*Provided material*.
+ + +

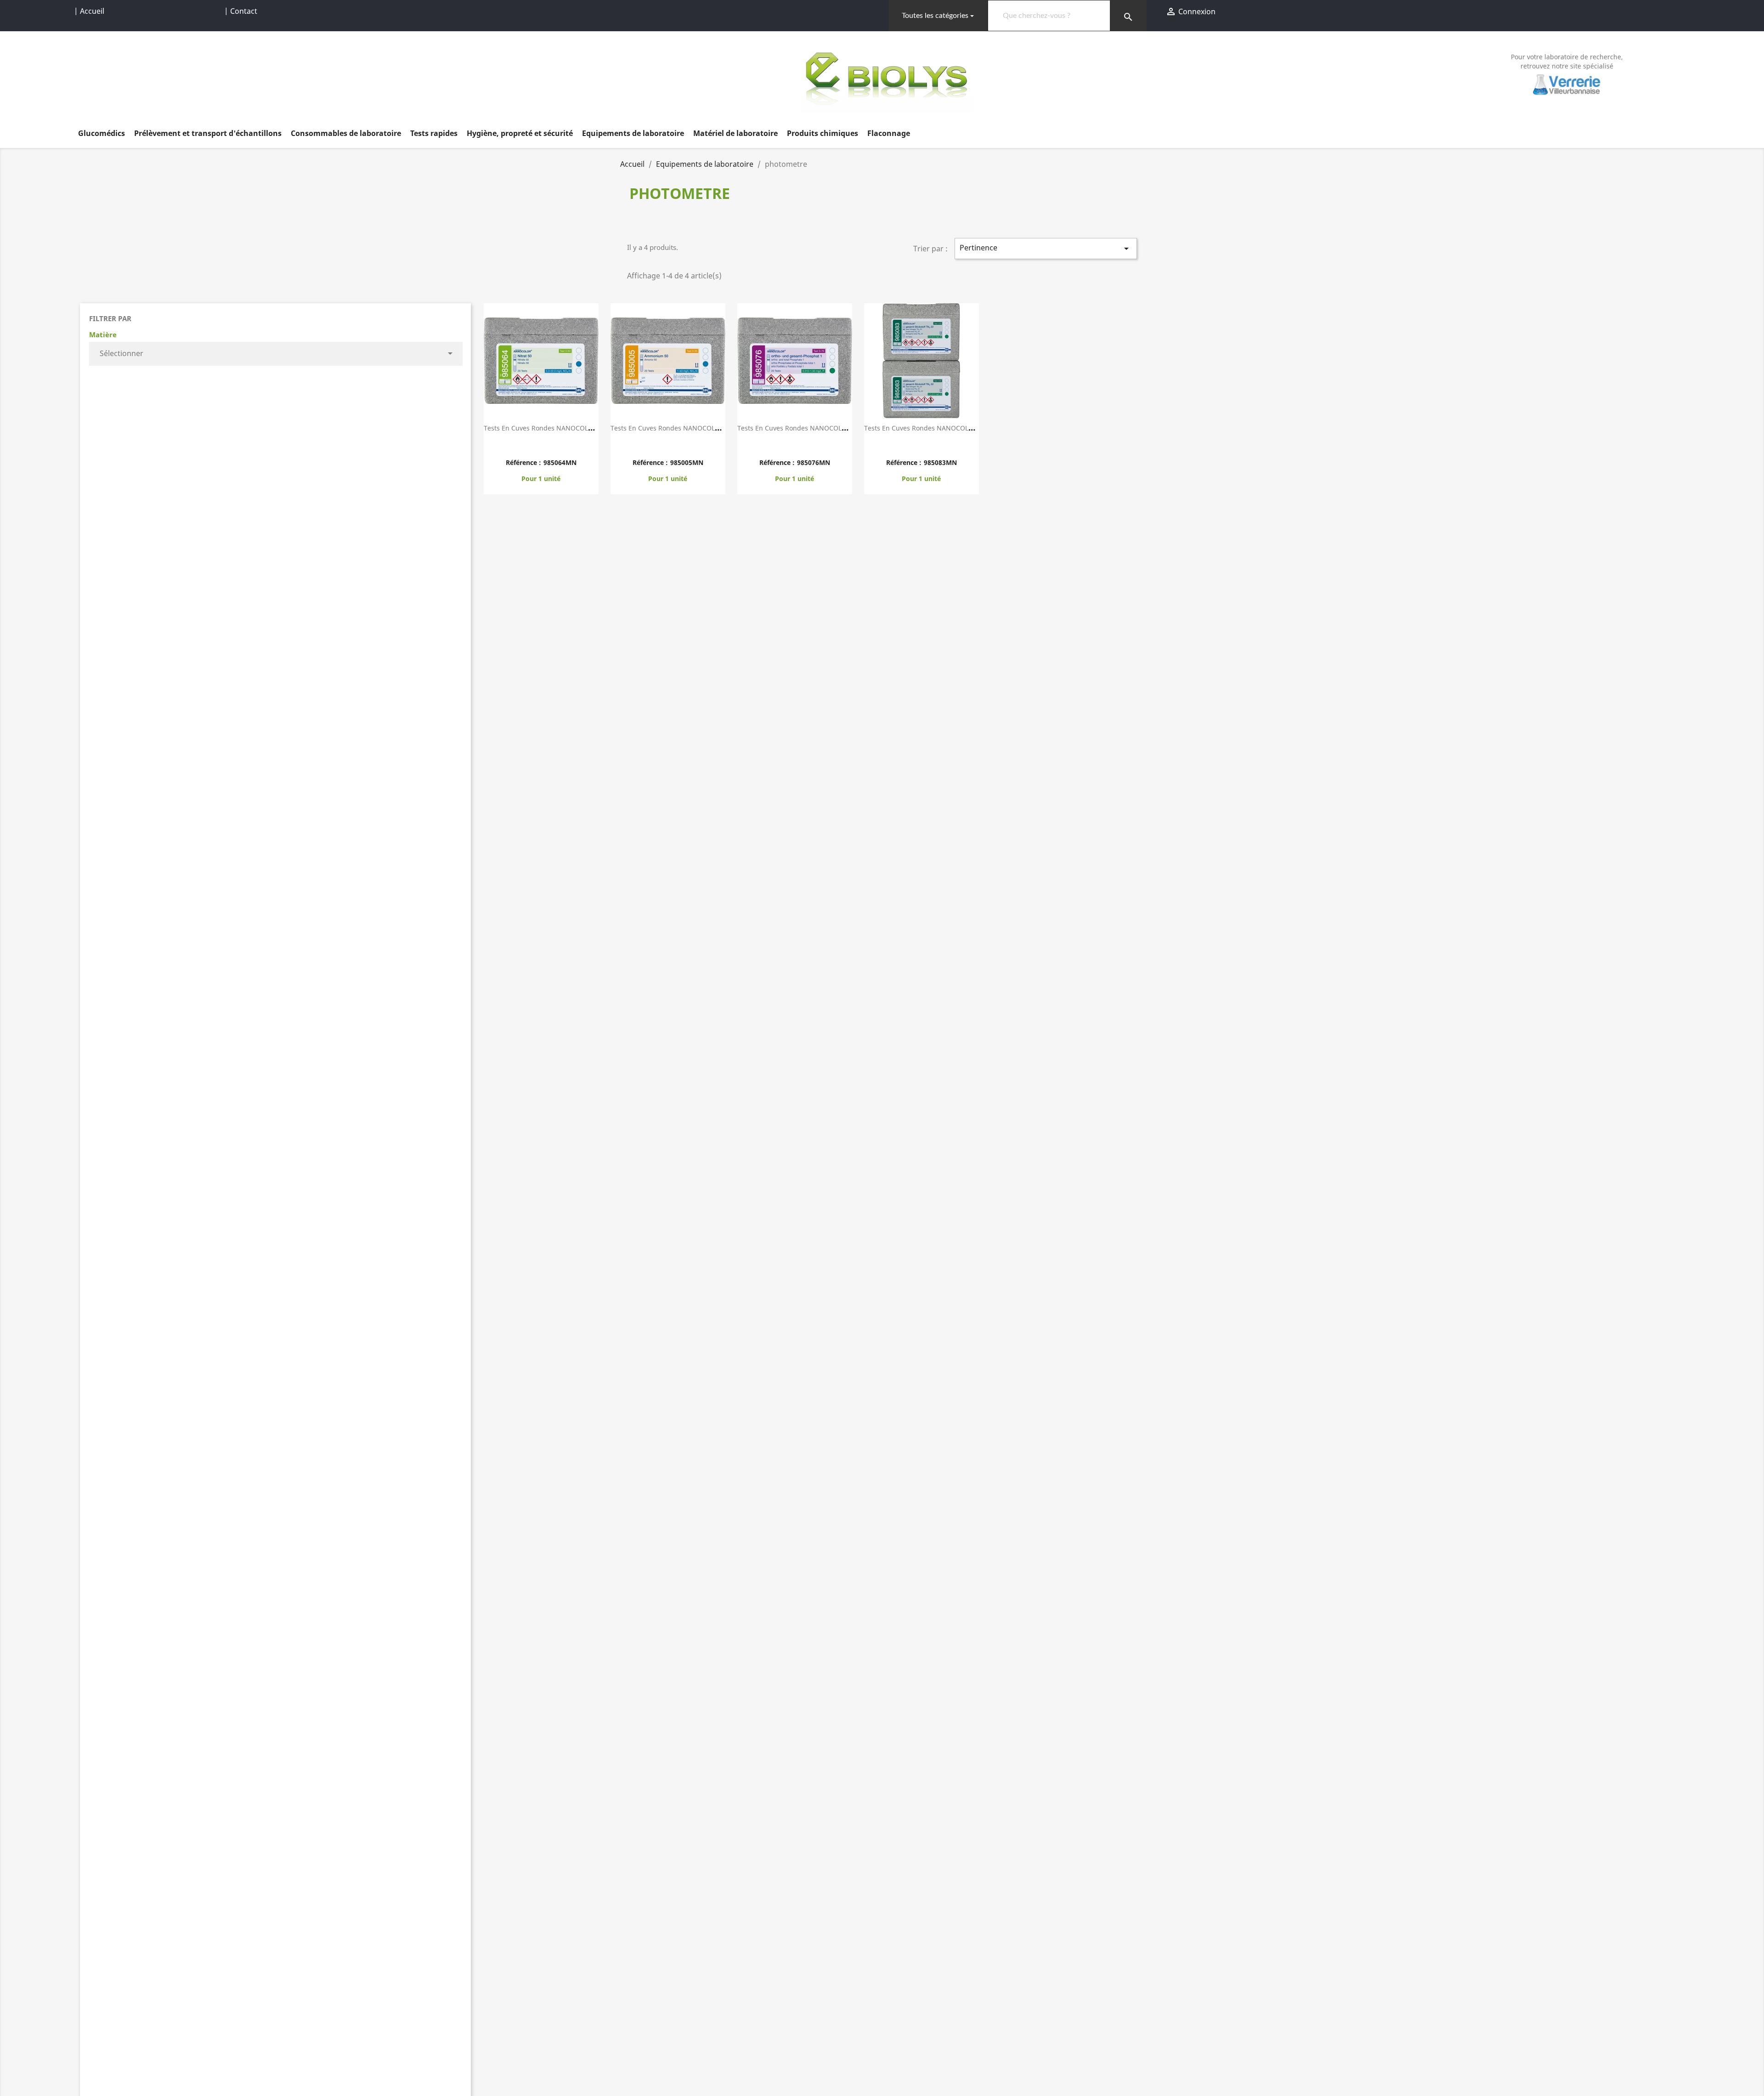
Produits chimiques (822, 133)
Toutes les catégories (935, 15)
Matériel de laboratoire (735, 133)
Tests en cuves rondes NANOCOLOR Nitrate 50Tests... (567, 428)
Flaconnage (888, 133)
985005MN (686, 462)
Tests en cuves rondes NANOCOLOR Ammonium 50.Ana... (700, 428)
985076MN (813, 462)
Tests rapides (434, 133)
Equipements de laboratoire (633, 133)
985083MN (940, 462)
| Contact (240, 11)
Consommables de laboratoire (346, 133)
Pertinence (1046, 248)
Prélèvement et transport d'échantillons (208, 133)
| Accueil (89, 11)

+ + +

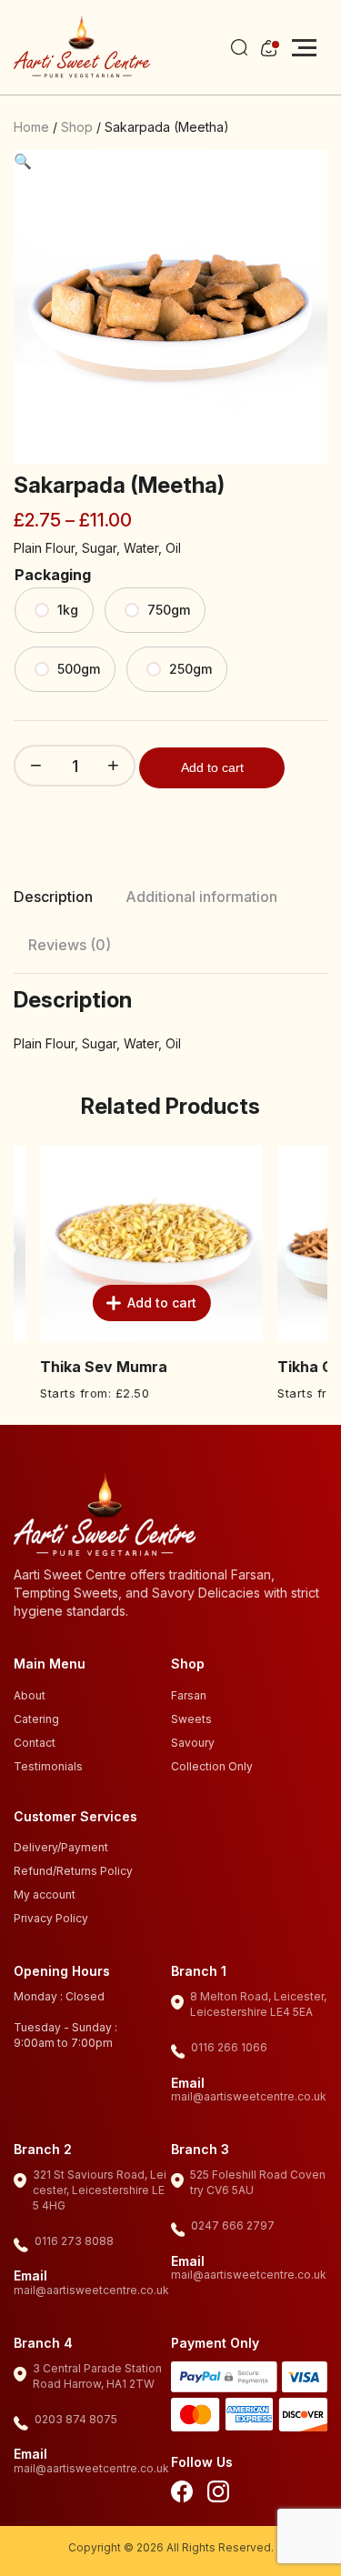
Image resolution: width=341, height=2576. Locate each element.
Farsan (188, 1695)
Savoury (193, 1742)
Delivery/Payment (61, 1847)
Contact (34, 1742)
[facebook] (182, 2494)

+ + +

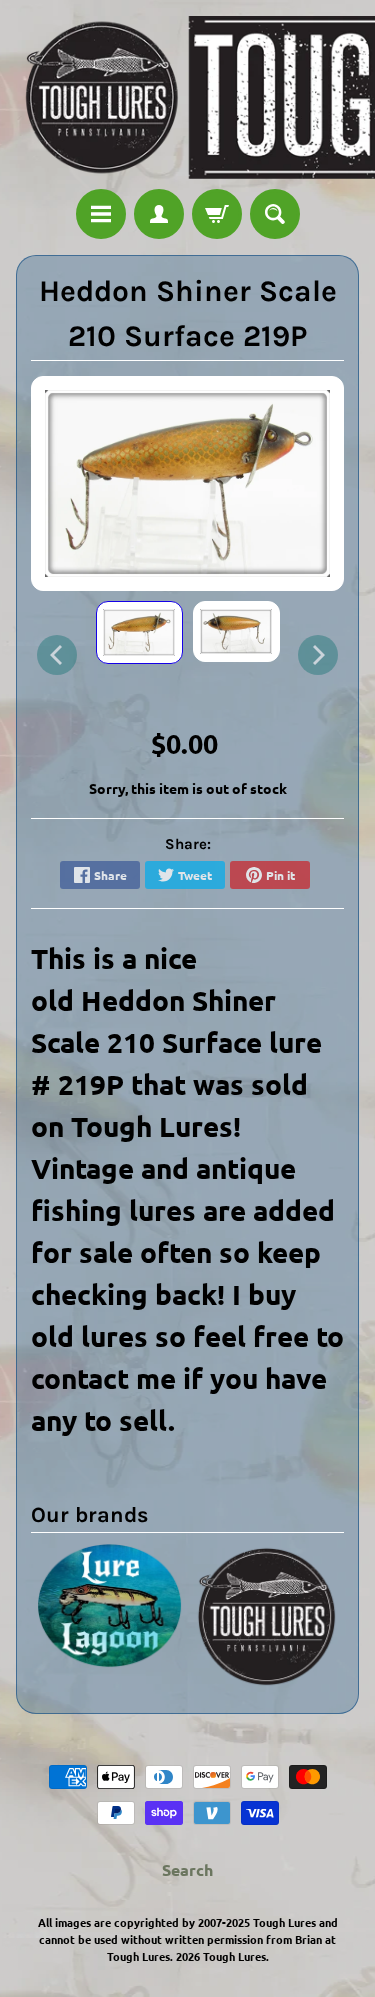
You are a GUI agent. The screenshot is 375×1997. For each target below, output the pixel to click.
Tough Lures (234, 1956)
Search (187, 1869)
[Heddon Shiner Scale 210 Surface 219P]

+ + +

*Required work*. Of the entries above, repeat exactly the lines from the line with "Consommables de laboratoire (346, 133)" through the line with "Accueil (89, 11)", both of them included.

*Exercise output*.
Consommables de laboratoire (346, 133)
Pertinence (1046, 248)
Prélèvement et transport d'échantillons (208, 133)
| Accueil (89, 11)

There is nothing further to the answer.